122

I need to remove the first n elements from a list of objects in Python 2.7. Is there an easy way, without using loops?

4
  • 1
    x.pop(5), del x[5] or x.remove("cow"). The first two removes by index and the later removes by search criteria. The second can be combined by doing del x[2:5] which delites indexes 2-5
    – Torxed
    Nov 10, 2015 at 9:24
  • why the 5? if i have for example [a,b,c,d,e,f,g...z] and want to keep only [f,g...z]?
    – RedVelvet
    Nov 10, 2015 at 9:26
  • Then you'd want to do pos = x.index("f"); end = x.index("z"); del x[pos:end] You'd have to take in to account that z might exist before f and use pos as a starting poiint when searching for z etc but you get the idea.

• [Exercise objective]
Please carry on the forum thread above about dropping the first n items from a Python 2.7 list, starting right after its last comment.

• [Dataset section]
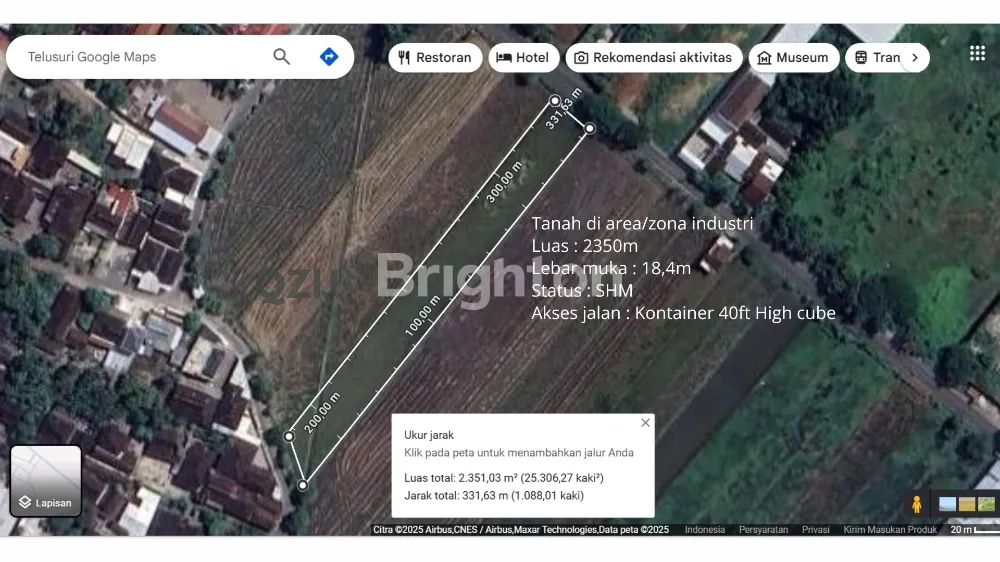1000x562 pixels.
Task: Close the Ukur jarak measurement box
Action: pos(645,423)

• [The response]
    – Torxed
    Nov 10, 2015 at 9:27
  • 1
    maybe you want list[n:]
    – juankirr
    Nov 10, 2015 at 9:29

7 Answers 7

177

You can use list slicing to archive your goal.

Remove the first 5 elements:

n = 5
mylist = [1,2,3,4,5,6,7,8,9]
newlist = mylist[n:]
print newlist

Outputs:

[6, 7, 8, 9]

Or del if you only want to use one list:

n = 5
mylist = [1,2,3,4,5,6,7,8,9]
del mylist[:n]
print mylist

Outputs:

[6, 7, 8, 9]
60

Python lists were not made to operate on the beginning of the list and are very ineffective at this operation.

While you can write

mylist = [1, 2 ,3 ,4]
mylist.pop(0)

It's very inefficient.


If you only want to delete items from your list, you can do this with del:

del mylist[:n]

Which is also really fast:

In [34]: %%timeit
help=range(10000)
while help:
    del help[:1000]
   ....:
10000 loops, best of 3: 161 µs per loop

If you need to obtain elements from the beginning of the list, you should use collections.deque by Raymond Hettinger and its popleft() method.

from collections import deque

deque(['f', 'g', 'h', 'i', 'j'])

>>> d.pop()                          # return and remove the rightmost item
'j'
>>> d.popleft()                      # return and remove the leftmost item
'f'

A comparison:

list + pop(0)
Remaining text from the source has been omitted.